▶ [Stored records]:
▶

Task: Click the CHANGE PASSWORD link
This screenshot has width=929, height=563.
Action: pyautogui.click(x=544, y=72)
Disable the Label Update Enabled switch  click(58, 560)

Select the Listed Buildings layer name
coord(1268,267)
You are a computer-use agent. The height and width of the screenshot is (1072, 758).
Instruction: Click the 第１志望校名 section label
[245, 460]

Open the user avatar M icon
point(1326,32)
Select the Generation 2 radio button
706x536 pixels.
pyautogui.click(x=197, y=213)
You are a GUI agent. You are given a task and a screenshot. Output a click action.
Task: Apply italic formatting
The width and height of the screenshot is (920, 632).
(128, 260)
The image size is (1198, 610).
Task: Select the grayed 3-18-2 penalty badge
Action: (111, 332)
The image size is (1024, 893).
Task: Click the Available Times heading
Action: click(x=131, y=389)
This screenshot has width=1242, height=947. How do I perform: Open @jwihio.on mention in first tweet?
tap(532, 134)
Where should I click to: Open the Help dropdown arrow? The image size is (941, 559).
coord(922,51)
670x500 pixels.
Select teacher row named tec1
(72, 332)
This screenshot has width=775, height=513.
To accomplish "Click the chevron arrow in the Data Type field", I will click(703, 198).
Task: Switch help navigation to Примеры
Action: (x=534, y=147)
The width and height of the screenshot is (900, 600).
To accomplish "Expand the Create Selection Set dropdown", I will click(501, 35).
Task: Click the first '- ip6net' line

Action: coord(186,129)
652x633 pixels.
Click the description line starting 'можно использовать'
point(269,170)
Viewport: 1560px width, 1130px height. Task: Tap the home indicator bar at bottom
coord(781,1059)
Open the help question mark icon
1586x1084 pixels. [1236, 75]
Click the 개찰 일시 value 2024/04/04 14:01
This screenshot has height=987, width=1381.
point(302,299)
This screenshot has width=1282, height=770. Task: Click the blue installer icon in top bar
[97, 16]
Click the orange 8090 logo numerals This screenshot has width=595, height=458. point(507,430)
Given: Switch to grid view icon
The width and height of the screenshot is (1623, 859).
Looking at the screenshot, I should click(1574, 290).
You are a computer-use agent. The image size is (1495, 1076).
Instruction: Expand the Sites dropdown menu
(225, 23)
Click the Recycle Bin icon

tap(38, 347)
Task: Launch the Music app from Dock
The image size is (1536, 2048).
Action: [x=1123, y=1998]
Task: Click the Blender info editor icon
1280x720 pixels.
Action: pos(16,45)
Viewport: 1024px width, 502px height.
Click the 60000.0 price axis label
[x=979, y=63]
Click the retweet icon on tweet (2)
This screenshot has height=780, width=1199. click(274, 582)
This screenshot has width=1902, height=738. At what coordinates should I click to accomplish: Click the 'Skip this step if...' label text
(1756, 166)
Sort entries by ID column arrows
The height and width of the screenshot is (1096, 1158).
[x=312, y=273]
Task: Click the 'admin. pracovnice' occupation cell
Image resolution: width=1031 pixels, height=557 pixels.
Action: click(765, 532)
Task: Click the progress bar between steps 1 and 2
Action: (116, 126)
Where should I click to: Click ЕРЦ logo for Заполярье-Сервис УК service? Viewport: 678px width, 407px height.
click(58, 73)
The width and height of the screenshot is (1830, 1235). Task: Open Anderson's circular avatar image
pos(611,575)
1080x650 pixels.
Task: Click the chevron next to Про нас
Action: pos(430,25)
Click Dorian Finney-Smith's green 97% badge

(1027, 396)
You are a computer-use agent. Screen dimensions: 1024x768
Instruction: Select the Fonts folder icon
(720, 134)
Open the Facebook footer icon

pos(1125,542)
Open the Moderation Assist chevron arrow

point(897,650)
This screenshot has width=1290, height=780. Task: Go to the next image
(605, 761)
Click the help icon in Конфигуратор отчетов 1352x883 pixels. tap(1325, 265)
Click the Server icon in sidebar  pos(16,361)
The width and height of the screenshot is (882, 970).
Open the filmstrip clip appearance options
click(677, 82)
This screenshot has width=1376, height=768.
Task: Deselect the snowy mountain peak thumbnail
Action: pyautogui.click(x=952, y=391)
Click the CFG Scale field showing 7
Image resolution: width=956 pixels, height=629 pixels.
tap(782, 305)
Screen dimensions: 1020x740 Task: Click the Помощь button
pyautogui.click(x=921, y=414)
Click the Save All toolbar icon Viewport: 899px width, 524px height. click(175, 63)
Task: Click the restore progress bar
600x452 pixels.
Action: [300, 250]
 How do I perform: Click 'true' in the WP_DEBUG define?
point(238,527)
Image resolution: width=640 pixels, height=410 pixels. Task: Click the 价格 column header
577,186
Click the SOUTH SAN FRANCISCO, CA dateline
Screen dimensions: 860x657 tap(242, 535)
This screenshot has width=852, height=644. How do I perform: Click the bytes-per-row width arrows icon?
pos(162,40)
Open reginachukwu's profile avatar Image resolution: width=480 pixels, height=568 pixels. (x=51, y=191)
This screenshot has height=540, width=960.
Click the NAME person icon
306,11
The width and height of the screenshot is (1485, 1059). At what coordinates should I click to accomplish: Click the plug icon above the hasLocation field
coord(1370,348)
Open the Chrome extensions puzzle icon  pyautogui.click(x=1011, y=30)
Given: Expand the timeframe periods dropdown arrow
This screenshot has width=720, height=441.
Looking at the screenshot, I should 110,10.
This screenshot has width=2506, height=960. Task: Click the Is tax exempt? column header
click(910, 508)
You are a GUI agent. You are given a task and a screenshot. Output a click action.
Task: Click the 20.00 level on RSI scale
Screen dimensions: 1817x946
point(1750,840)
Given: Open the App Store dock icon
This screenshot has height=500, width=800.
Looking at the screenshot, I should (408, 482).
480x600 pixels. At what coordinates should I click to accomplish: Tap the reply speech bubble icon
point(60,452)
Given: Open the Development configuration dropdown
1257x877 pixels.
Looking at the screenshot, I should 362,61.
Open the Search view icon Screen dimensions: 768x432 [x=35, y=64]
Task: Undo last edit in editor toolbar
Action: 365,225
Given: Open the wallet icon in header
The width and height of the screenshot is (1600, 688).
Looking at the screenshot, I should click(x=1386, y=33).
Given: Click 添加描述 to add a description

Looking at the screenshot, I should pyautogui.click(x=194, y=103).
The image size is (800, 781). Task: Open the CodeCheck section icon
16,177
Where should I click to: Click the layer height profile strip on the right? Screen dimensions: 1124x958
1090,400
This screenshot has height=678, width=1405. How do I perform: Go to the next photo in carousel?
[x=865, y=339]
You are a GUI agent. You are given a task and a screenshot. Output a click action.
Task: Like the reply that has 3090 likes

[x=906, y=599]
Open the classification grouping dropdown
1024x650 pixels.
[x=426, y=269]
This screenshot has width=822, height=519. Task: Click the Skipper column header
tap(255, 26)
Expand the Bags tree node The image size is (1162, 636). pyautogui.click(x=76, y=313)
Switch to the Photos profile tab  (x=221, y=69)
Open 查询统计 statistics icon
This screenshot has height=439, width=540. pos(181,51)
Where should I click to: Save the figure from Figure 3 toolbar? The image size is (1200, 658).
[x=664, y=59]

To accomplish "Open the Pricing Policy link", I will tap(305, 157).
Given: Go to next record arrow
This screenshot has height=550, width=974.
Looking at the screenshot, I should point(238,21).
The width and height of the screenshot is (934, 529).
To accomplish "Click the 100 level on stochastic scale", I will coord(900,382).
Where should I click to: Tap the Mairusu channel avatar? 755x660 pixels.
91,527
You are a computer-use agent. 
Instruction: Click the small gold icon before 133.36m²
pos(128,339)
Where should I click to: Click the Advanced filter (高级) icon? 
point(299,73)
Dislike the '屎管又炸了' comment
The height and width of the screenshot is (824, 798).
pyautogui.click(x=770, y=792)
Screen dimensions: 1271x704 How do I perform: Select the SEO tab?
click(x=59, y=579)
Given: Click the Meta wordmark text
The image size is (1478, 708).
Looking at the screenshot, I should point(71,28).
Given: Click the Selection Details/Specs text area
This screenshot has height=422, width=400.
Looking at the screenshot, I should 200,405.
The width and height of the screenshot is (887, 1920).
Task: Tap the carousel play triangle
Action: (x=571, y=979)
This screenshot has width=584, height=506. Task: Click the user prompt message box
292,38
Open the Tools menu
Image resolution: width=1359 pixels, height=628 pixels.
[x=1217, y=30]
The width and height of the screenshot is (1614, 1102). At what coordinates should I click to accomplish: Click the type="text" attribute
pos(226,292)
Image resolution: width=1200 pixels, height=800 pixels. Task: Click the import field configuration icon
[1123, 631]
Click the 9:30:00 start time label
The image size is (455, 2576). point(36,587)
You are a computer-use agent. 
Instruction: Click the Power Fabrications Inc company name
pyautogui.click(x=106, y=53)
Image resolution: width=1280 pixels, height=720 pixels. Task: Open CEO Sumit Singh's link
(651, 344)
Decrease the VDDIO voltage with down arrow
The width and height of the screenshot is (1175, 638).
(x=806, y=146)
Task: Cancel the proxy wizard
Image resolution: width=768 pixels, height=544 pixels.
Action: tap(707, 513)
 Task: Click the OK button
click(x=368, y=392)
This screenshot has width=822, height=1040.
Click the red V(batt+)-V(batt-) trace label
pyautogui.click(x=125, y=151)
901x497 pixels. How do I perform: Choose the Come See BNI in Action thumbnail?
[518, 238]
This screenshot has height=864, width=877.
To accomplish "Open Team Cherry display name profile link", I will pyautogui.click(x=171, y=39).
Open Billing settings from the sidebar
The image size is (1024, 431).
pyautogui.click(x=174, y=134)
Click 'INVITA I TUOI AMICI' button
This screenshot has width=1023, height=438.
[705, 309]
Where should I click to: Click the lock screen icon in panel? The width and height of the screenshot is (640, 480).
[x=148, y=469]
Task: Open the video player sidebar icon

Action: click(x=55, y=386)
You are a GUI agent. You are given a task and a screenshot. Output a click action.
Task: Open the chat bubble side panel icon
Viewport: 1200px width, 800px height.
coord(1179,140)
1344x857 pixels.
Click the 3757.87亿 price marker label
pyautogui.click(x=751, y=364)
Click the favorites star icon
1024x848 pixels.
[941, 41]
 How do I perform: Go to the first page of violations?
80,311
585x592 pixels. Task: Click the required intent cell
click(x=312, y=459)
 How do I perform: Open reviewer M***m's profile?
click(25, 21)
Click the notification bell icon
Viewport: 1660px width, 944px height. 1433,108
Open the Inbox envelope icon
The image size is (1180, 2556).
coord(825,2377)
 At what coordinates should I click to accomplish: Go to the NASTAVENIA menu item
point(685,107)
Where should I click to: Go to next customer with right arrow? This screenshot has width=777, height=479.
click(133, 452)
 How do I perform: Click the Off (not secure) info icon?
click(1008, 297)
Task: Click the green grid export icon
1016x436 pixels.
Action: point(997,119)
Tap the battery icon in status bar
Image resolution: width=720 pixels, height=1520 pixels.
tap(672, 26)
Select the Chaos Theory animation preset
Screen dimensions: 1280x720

◀

▶ [Problem]: Return, from the data, each line where the string "grid" occurs.

▶ [Expected answer]:
Given: Switch to grid view icon
Task: Click the green grid export icon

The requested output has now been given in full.